Several weeks back I saw Rocket Singh. A decent film – has a sluggish and somewhat forced start with much too obvious character stereotypes, but the movie picks up after that and keeps you engaged, if not laughing out loud.
I found it particularly interesting because I run a company myself, and it was interesting to observe Rocket Singh’s (and his boss Mr. Puri’s) approach to running a company.
1. USP, Branding and Finding a Niche
My first observation was how Rocket Sales go about building their USP and brand. Their USP was the day and night service they provided – and that was so unusual that it got their customers really interested. I wonder how the conversation between the co-founders ‘might’ have gone (but didn’t).
Potey: You know what, other companies don’t provide after sales service – let’s focus on that.
Rocket: You’re right. In fact let’s go one step further and provide day and night service.
Potey: Tu pagal ho gaya hai. Kaun karega, apun do log hain, soyenge kab – aur aage jaake sustainable kaise hoga. Service se shuru karte hain, and then we will see how it goes.
And if had happened that way – they might have settled for a half-measure and though they might have done well – they might have grown a lot slowly. Another example comes to mind when 95FM launched, they launched with no ads! They only used social media and Orkut to reach out – but within a short while everyone was talking about the ad free radio company. I think the take away is this : “To create a brand and a USP, you might have to do something drastic, even if that might come at severe inconvenience to yourself”. Far too often we end up doing the easy stuff, because we do not want things to be inconvenient for us. Either that, or the solution is not obvious. For example, for us, one of the biggest issues would be shipping, which is out of our control – and even if we make a state-of-the-art product, if the customer receives it too late – his experience is sub-par. Another interesting example is McDonald’s franchising model – to have the same bloody burger served everywhere in the world must have come with some serious effort.
Another observation – Don’t be scared by the big guy, but don’t dare to do all that they do – find a niche – dominate that niche and then go forward from there.
2. Short Term Profit vs. Long Term Clients
This is always a tough call. Do you maximise profits? Or do you sell your product for a song so that you can capture the market. Rocket Sales did this by shaving off their margins and providing a better proposition on both service and price. But is that strategy sustainable? Jury’s out on that one.
2.1 Related to #2: Do the Razor and Blades model.

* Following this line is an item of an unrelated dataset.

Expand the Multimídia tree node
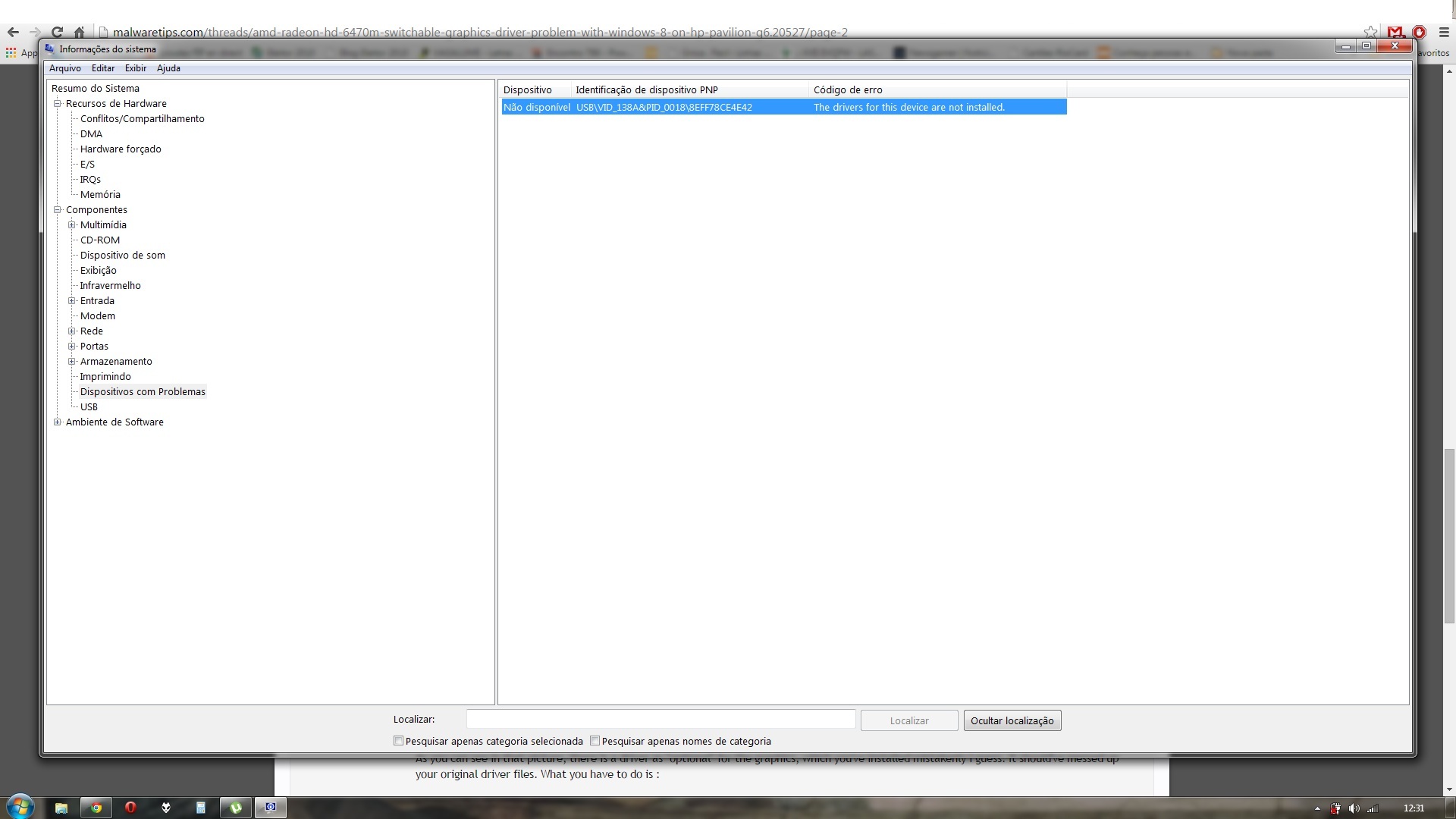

Remember the razor and blades model – sell the Razor cheap and then make money on the blades (Or sell the game console at a loss and make money off the royalties on video game sales). In this case, sell the computer cheap, but have a compelling after-sales service for continued revenue from the clients.
3. Team Issues
This was one area which I think Rocket Singh made it look really easy – but is the biggest challenge. Operationally, being in a team has one great benefit – sharing of work, and one big drawback – the tendency to settle for the consensus, and consensus is often mediocre (example, the half-measure of #1). Rocket Singh chooses to be inflexible – which I think is good, because then what they do, can only end in extremes – either do well or fail miserably – giving you the chance to try several others as against well rounded consensus ideas – which will give average returns (Idea churn is high and higher potential returns) .

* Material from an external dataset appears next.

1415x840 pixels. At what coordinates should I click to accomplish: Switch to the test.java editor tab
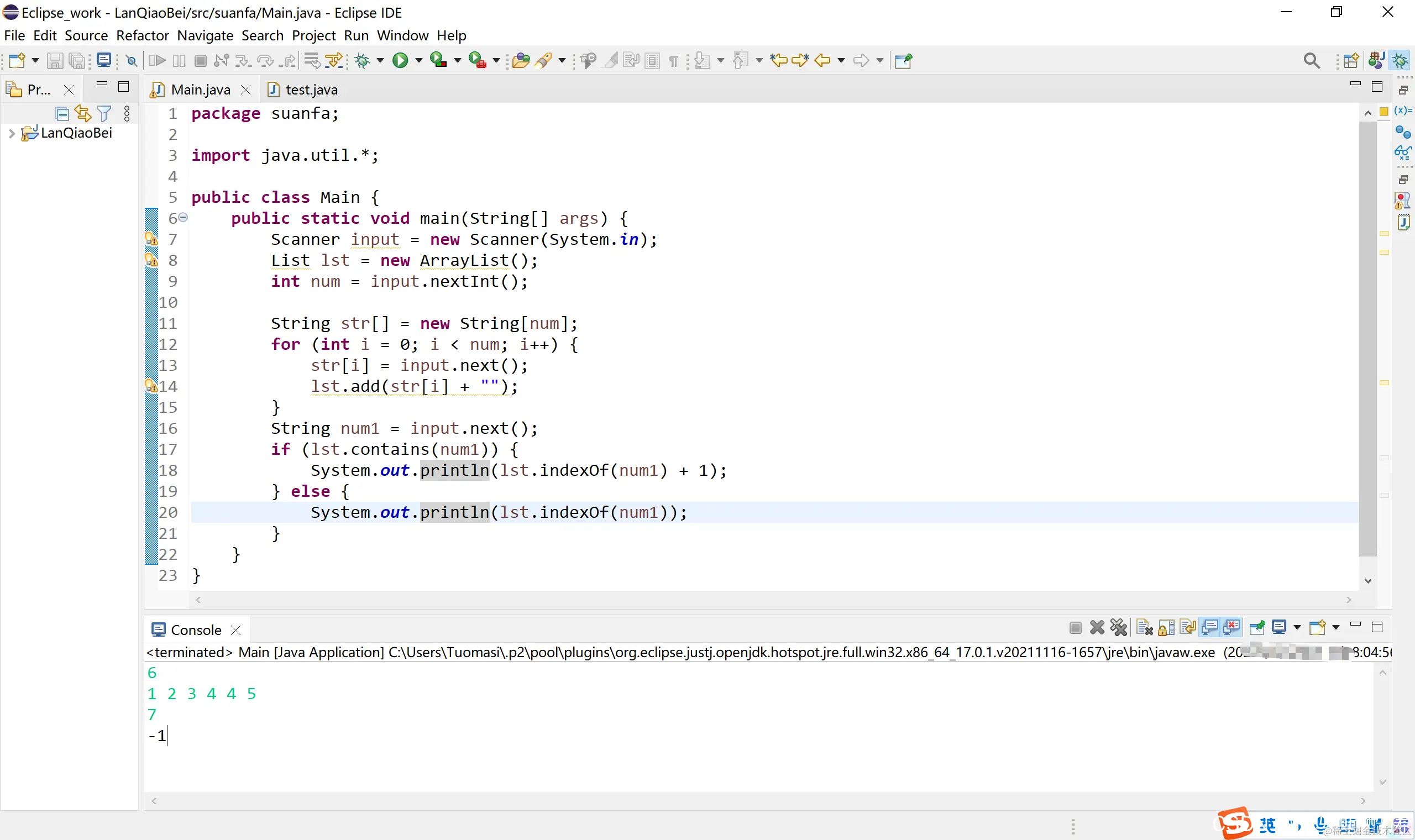(x=311, y=90)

Another thing I found interesting was his approach to equity – where he gave equal stake to every member – irrespective of the skill set involved – and interesting the earlier founders willingly diluted their stake. Good strategy/bad strategy? Jury out on that one too.
This one’s again a bit tricky. While in the movie – a righteous ethical businessman is something that will appeal to the audience – in real life this is much harder. Perhaps if everyone in the chain is a well educated professional – this might be possible – e.g. perhaps in the IT industry, but in several other businesses you have to deal with middlemen, especially when they are in the government or bureaucracy where they can bring your work to a standstill for want of a electricity load approval, liquor license etc. etc. Many an idealistic businessmen had to rejig their view of the world when faced with this (I personally know some of them).
5. Startup = Fun?
Besides Rocket Singh, another character whom I found very interesting was his boss Mr. Puri. Kudos to Jaideep Rajput for making a character who isn’t evil per se (except for the arrogance – which was his hubris) – but someone who only was trying to run his business the way he knows best. He says this fantastic dialogue in the end “Jab khoon paseena ek saath kagaz pe chapta hai na, table bed ban jaati hai aur office ghar, bhookh pyaas bhul jati hai, baal bachche rul jaate hain, tab jaake saali company banti hai.” And man, isn’t he right – a start up, while being fun, often takes over your life. So if you ever do one, don’t do it for the wrong reasons.
So all in all, an interesting movie for all these reasons.
PS: Given my love for logos, I must add that I also liked Rocket Sales logo. When you are a start up – don’t get your friend/bhai/bhanja to design a crummy logo for you for free (even though the Rocket Sales people did). It’s going to be your identity for several years – invest in it.